Stored data
------------------------------------------------------------
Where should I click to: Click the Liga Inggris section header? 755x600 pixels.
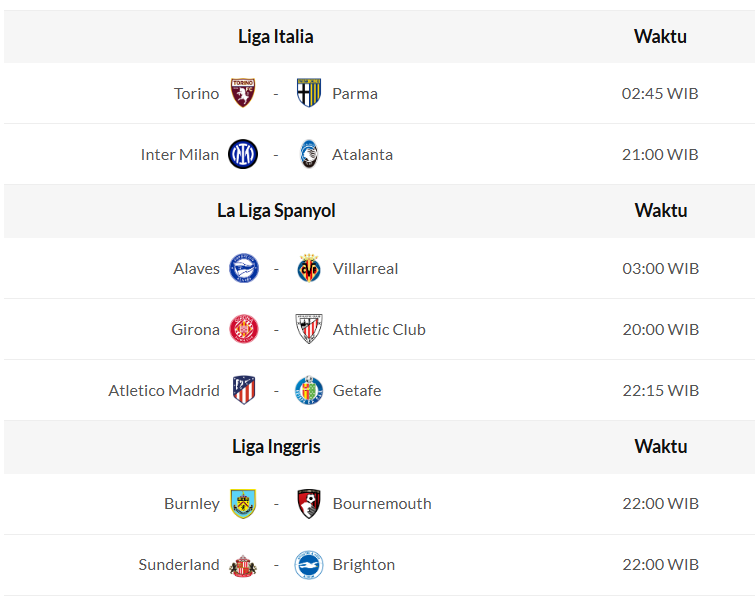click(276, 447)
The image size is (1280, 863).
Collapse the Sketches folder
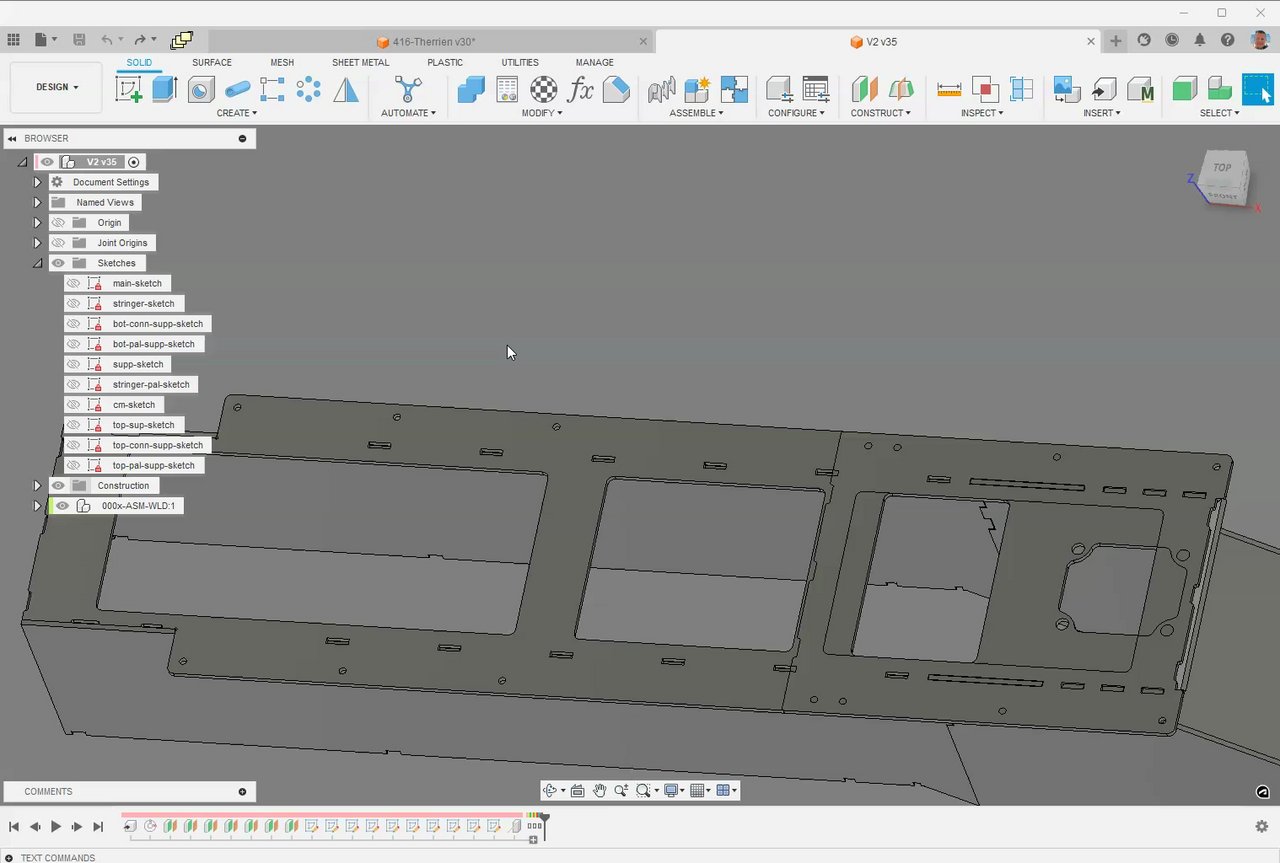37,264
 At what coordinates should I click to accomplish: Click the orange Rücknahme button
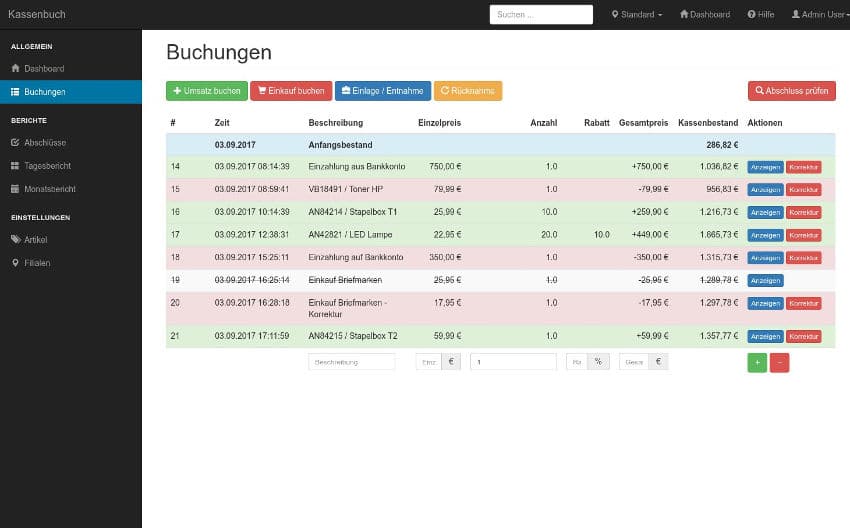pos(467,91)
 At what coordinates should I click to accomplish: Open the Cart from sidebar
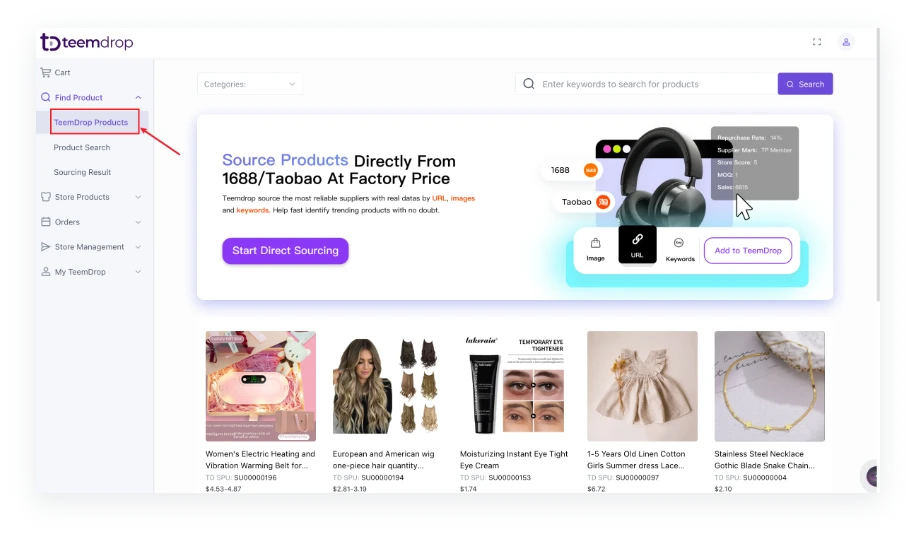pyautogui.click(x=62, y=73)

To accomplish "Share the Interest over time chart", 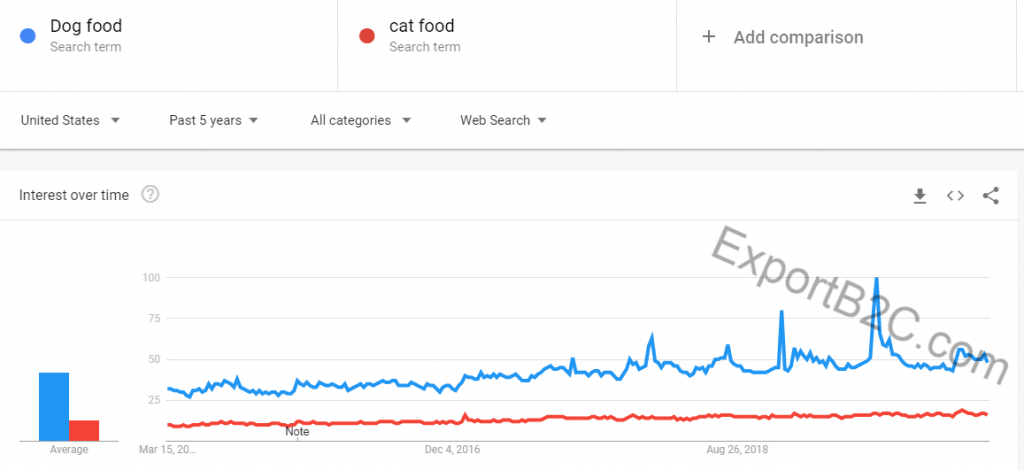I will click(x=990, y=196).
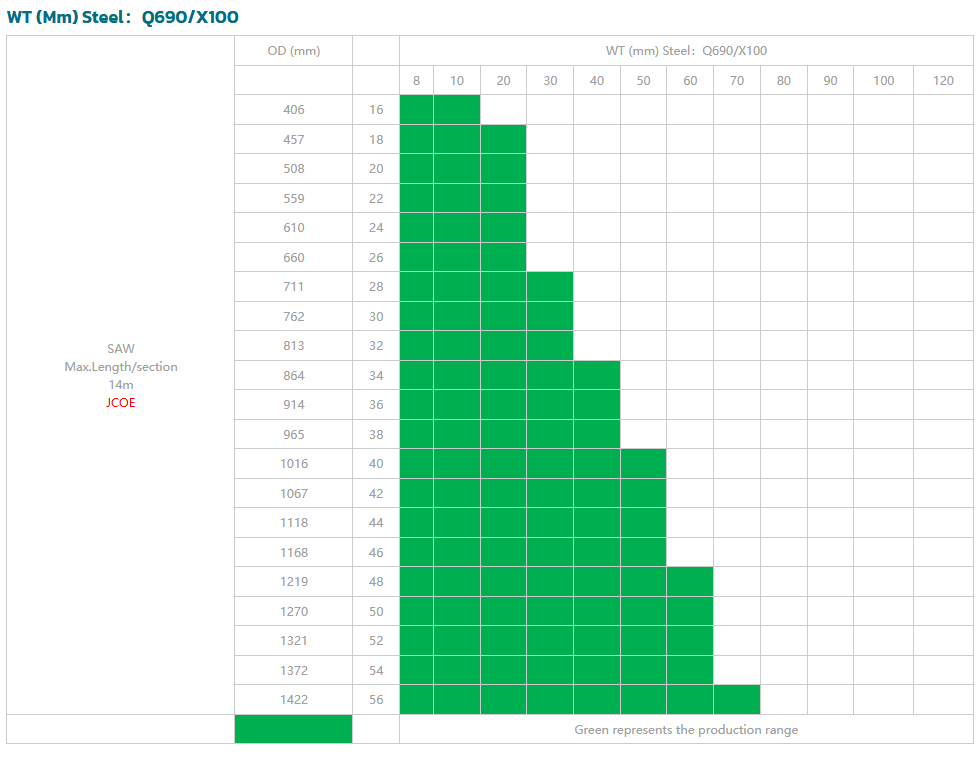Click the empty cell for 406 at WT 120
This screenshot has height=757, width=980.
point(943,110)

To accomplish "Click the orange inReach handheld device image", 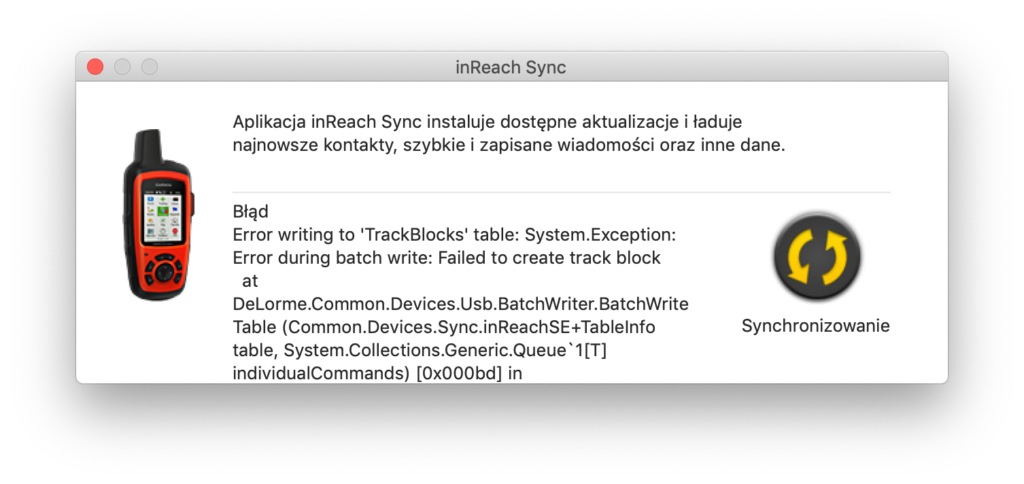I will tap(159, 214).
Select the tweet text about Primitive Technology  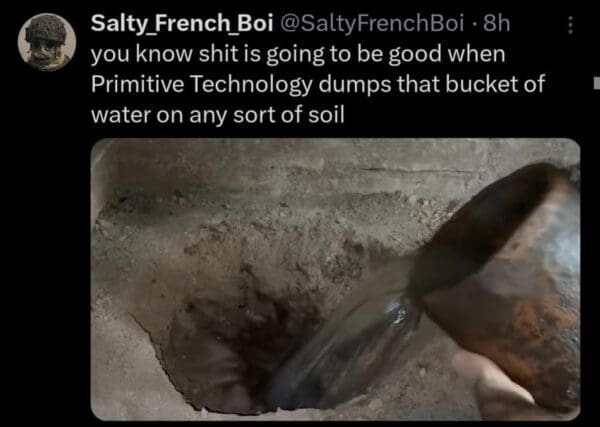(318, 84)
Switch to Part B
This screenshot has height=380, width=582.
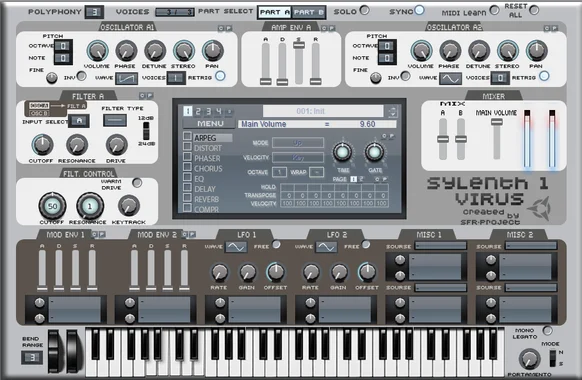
------------------------------------------------------------
▸ **Directions**: Quote, without alteration, the lines running from the line containing "Switch to Part B" to the last line of the entries, and include no pictures.

▸ **Answer for the task**:
Switch to Part B
This screenshot has height=380, width=582.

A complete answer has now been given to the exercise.